[Document extract]

## begin

# First time overclocking... Went great!



## Dilyn (Nov 26, 2008)

Well, I was really happy with my new build that I just got done with:
Specs in the My System tab over...
<---There

And I am quite proud of myself...

I wanted to OC my GPU and my CPU. Didn't wanna mess with the RAM only because I've read that OCing that doesn't really yield much performance gain.

I had my friend help me along the way. He reviews computer parts for a living, builds computers, OCs all sorts of stuff. I totally trust him with computers, 'cus he's got hardware that hasn't even been released to the PUBLIC yet. :upset:

Anyways...

I got EVGA Precision for my GPU (made by EVGA, so it has to be a perfect fit, right?!). I got it to go from:
600/1500/900 
With 60% fan
With temps of 45C

To
700/1780/960
With 100% fan
With temps of 65C

No artifacts in ATI Tool, completely stable. Highest temp was 75C in Furmark's stability stress test.

I haven't been able to run an actual benchmark, just because PCMark Vantage and 3DMark 06 won't work?! PCMark doesn't display the results at the end (just says view online, and it shows NOTHING) and 3DMark won't give me a result 'cus the CPU test doesn't work.

But, I went from 150-250 FPS in Assassin's Creed to 300-400 FPS in Assassin's Creed.
It's awesome :grin:

Gonna buy a Thermalright Trad2 VGA cooler with two 92mm fans to cool it down, get my better OC. I had it had something like 
700/1800/980 
With 100% fan
No artifacts in ATI Tool, but in Furmark's stability stress test, I got temps going over 85C, and I don't really think that that's safe 

NOTE
My friend (mentioned earlier) recommends the Trad2 because he thinks that it's the best 9 series cooler out there... He loves it.


I then moved on to my CPU. It took about 5 minutes to get it from 2.66 to 3.2. Although, my friend DID do the dirty work of researching for me :grin:
My multi was set to 9.5 and I just set the FSB to 337, and if you do the math (9.5*337) you'll get a little over 3200. So that's 3.2Ghz. Which is pretty safe, considering that it can be clocked to 3.6 and STILL be safe (although with an increase in voltage).

## end

[Provided data]

## begin

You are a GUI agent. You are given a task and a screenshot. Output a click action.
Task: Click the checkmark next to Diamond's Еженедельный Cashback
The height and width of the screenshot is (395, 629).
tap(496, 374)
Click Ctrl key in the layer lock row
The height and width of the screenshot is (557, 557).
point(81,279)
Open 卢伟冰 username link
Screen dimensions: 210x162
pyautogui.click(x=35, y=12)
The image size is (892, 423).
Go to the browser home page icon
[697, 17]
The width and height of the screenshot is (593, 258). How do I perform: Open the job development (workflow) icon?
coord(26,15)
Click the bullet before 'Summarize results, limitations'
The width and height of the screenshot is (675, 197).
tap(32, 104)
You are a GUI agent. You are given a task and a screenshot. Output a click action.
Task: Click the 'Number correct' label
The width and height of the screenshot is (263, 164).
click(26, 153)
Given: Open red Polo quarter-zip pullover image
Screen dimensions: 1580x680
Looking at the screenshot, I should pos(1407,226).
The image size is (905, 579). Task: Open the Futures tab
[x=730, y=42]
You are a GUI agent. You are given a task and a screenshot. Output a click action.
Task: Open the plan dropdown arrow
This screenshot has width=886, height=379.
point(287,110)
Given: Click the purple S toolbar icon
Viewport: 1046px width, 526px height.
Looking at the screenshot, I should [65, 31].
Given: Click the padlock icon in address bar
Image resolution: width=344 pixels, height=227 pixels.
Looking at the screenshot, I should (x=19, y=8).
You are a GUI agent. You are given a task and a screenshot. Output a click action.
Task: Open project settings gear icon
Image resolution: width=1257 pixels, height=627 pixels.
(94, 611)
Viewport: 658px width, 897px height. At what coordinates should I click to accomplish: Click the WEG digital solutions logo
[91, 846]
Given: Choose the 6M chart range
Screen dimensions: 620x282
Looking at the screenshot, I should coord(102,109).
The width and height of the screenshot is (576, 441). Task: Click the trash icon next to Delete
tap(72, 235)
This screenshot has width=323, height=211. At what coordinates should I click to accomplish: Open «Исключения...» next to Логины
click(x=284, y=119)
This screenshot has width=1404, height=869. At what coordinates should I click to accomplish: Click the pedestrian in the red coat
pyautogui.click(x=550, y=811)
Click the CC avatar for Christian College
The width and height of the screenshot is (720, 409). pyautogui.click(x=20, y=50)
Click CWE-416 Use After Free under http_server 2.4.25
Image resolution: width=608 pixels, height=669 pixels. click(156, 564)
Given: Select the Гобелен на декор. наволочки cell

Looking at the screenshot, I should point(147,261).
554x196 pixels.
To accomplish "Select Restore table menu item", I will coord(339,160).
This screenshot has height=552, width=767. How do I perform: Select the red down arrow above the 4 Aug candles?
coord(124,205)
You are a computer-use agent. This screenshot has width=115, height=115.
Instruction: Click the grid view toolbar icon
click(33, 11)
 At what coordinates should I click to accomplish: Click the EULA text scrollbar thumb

## end

[Problems to work on]
1. Print the passage of the overclocking thread starting at "## Dilyn (Nov" and ending at "much performance gain.".
2. In the records, swap "trash icon" for "wastebasket icon" in the lines starting at the line containing "Viewport: 658px width, 897px" and ending at the line containing "tap(72, 235)", both included, and output only those lines with no other change.
The records bear no relation to the overclocking thread.

[Expected responses]
1.
## Dilyn (Nov 26, 2008)

Well, I was really happy with my new build that I just got done with:
Specs in the My System tab over...
<---There

And I am quite proud of myself...

I wanted to OC my GPU and my CPU. Didn't wanna mess with the RAM only because I've read that OCing that doesn't really yield much performance gain.

2.
Viewport: 658px width, 897px height. At what coordinates should I click to accomplish: Click the WEG digital solutions logo
[91, 846]
Given: Choose the 6M chart range
Screen dimensions: 620x282
Looking at the screenshot, I should coord(102,109).
The width and height of the screenshot is (576, 441). Task: Click the wastebasket icon next to Delete
tap(72, 235)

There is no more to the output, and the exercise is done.